1. Le Conseil d’État a été saisi le 7 avril 2025 d’un projet de loi portant transposition de deux accords nationaux interprofessionnels du 14 novembre 2024, respectivement « en faveur de l’emploi des salariés expérimentés » et « relatif à l’évolution du dialogue social ». Le projet de loi introduit également une disposition législative destinée à permettre l’agrément d’une stipulation particulière de la convention d’assurance-chômage du 15 novembre 2024 et une habilitation à prendre par ordonnances, sur le fondement de l’article 38 de la Constitution, des mesures en matière de formation professionnelle susceptibles de résulter d’un accord national interprofessionnel en cours de négociation.

2. L’intégralité du projet de loi vise donc à assurer l’application d’accords nationaux interprofessionnels, en veillant au respect des équilibres trouvés par les partenaires sociaux.

3. L’étude d’impact a été enregistrée le 7 avril 2025. Elle répond globalement aux exigences de l’article 8 de la loi organique n° 2009-403 du 15 avril 2009 relative à l’application des articles 34-1, 39 et 44 de la Constitution.

4. Le Conseil d’État constate que le projet de loi a bien été soumis à toutes les instances dont la consultation était obligatoire.

5. Outre diverses améliorations de rédaction que le Conseil d’État suggère, le projet de loi appelle de sa part les observations suivantes.

Nouvelle obligation de négocier sur l’emploi et le travail des salariés expérimentés dans les branches et les entreprises de plus de 300 salariés

6. Conformément aux stipulations de l’accord national interprofessionnel en faveur de l’emploi des « salariés expérimentés », le projet de loi introduit dans le titre IV du livre II de la deuxième partie du code du travail, consacré aux « domaines et périodicité de la négociation obligatoire », deux nouvelles obligations de négociation qui concernent spécifiquement ces « salariés expérimentés », d’une part, dans les branches professionnelles, sur leurs conditions de recrutement, de maintien dans l’emploi, d’aménagement de fin de carrière et de transmission des compétences et, d’autre part, dans les entreprises d’au moins trois cents salariés, sur leur emploi et leurs conditions de travail (tous les quatre ans à titre de disposition d’ordre public et tous les trois ans à défaut d’accord).

7. Il résulte de l’exposé des motifs du projet de loi et du préambule de l’accord national interprofessionnel auquel il renvoie que l’expression « salarié expérimenté » doit s’entendre comme visant, non pas les salariés qui, indépendamment de leur âge, peuvent faire état d’une expérience confirmée dans une profession ou une technique, mais, par euphémisme, les salariés jusque-là qualifiés de « seniors », c’est-à-dire âgés d’environ soixante ans et se situant à quelques années de l’âge auquel ils ont la  possibilité d’obtenir une retraite à taux plein.

8. Le projet de loi a donc pour effet de créer une obligation nouvelle pour les branches et les entreprises de plus de 300 salariés, assortie pour ces dernières d’une sanction pénale, dont la portée est imprécise puisque son champ d’application est défini par un terme qui n’est pas utilisé dans son sens premier.
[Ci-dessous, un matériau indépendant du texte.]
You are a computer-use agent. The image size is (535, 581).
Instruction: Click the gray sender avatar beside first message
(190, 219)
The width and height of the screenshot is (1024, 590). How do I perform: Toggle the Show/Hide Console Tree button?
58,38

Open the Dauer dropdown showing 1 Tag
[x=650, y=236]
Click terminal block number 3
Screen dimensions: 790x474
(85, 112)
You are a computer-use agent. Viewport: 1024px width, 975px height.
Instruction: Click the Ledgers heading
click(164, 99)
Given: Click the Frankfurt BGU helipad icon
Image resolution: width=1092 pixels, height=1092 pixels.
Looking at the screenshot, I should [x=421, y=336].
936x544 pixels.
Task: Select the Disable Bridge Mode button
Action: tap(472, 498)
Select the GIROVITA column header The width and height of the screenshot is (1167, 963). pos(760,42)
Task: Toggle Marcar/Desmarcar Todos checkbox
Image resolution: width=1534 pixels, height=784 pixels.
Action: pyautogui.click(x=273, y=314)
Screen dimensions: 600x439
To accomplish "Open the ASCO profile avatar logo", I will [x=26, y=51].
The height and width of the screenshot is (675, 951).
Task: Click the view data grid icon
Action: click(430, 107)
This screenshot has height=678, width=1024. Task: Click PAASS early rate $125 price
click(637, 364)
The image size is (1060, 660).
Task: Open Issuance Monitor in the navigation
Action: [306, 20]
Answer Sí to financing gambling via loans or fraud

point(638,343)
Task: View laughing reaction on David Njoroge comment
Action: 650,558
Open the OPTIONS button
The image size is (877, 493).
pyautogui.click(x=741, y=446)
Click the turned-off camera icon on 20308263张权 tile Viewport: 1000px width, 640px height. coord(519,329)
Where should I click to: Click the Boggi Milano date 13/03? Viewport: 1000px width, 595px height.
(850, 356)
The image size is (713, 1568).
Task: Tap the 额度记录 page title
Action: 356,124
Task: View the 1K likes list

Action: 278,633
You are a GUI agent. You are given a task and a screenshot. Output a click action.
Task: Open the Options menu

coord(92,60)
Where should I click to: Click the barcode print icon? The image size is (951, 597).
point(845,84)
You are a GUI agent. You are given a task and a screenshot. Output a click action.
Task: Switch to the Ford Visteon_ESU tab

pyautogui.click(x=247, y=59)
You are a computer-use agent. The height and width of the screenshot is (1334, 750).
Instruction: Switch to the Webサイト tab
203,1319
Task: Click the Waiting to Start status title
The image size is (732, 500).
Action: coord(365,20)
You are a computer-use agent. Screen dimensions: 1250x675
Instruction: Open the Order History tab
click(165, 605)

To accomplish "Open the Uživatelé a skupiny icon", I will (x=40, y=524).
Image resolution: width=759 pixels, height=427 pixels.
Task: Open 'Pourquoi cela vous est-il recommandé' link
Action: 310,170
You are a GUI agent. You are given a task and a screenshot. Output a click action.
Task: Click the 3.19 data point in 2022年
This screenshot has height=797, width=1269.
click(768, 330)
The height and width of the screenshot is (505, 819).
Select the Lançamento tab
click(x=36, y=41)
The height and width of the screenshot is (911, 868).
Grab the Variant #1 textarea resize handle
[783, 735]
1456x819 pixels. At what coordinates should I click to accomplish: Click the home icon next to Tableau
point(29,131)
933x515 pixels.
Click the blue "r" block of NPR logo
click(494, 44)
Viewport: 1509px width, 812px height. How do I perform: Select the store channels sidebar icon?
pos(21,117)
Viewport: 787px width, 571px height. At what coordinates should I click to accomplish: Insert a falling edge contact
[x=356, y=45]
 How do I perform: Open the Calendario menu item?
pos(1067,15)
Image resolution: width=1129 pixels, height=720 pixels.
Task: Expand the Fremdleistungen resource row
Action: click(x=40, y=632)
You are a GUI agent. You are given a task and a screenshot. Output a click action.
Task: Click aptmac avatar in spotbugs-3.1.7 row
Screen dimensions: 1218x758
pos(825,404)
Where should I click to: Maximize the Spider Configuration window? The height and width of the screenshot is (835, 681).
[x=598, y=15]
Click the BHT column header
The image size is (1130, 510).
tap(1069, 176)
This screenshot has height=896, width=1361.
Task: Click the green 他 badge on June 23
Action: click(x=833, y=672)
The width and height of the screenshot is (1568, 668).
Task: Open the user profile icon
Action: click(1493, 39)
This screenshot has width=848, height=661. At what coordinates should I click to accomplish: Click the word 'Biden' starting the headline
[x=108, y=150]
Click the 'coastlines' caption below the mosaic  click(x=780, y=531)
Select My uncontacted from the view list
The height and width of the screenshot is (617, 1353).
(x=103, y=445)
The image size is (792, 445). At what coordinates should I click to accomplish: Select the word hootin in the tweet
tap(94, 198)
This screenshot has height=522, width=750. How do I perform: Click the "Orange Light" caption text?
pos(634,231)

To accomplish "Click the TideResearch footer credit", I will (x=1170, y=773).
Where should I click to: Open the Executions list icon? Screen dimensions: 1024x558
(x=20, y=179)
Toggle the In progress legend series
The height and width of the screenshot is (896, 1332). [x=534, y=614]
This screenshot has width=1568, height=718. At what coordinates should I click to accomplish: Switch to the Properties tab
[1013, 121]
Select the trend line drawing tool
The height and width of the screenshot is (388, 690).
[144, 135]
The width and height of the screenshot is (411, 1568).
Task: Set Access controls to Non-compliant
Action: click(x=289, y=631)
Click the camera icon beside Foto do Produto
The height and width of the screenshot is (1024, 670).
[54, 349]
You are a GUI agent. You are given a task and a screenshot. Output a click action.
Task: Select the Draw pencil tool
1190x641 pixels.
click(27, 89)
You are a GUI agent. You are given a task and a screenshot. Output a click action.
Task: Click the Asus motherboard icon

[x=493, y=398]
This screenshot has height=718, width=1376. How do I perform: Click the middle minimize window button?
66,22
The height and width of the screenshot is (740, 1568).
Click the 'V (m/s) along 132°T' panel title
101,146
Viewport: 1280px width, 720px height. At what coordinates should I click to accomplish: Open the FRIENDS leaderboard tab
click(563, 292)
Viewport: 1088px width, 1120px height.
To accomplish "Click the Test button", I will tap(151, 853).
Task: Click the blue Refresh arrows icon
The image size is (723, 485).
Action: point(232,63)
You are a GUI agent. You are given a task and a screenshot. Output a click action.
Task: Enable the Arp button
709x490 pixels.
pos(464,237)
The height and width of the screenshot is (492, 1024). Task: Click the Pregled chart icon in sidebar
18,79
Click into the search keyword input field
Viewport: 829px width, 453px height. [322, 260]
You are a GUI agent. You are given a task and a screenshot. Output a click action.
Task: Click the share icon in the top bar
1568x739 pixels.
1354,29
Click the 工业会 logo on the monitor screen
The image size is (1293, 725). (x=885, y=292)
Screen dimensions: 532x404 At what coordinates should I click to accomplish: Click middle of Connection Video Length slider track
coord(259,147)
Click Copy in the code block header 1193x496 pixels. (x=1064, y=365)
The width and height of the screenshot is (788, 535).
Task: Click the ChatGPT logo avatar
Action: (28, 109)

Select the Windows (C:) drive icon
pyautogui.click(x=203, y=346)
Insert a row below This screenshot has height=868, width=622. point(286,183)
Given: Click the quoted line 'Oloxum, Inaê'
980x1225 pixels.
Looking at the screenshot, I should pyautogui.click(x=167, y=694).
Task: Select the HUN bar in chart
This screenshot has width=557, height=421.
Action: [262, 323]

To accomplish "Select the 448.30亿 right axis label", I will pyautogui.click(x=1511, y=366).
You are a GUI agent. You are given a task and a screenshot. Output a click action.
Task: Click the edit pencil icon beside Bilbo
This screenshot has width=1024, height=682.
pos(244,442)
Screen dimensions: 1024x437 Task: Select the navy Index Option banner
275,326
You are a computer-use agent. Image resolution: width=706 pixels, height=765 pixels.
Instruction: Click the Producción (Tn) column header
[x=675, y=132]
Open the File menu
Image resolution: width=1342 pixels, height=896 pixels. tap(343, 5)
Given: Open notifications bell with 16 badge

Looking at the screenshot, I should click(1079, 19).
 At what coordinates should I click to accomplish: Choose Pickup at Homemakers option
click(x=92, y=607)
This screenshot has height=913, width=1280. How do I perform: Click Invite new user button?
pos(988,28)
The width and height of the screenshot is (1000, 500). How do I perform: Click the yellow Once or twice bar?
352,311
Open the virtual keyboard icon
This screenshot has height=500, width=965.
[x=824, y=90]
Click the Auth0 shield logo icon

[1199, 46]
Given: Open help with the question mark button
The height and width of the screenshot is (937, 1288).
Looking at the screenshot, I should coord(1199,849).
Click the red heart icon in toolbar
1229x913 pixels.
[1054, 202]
Or le Conseil constitutionnel considère que le plein exercice, par le législateur, de la compétence que lui confie la Constitution et, en particulier, son article 34, ainsi que l’objectif de valeur constitutionnelle d’intelligibilité et d’accessibilité de la loi, qui découle des articles 4, 5, 6 et 16 de la Déclaration des droits de l’homme et du citoyen de 1789, imposent au Parlement d’adopter des dispositions suffisamment précises et des formules non équivoques (Conseil constitutionnel, décision n° 2006-540 DC du 27 juillet 2006, Loi relative au droit d’auteur et aux droits voisins dans la société de l’information, cons. 9).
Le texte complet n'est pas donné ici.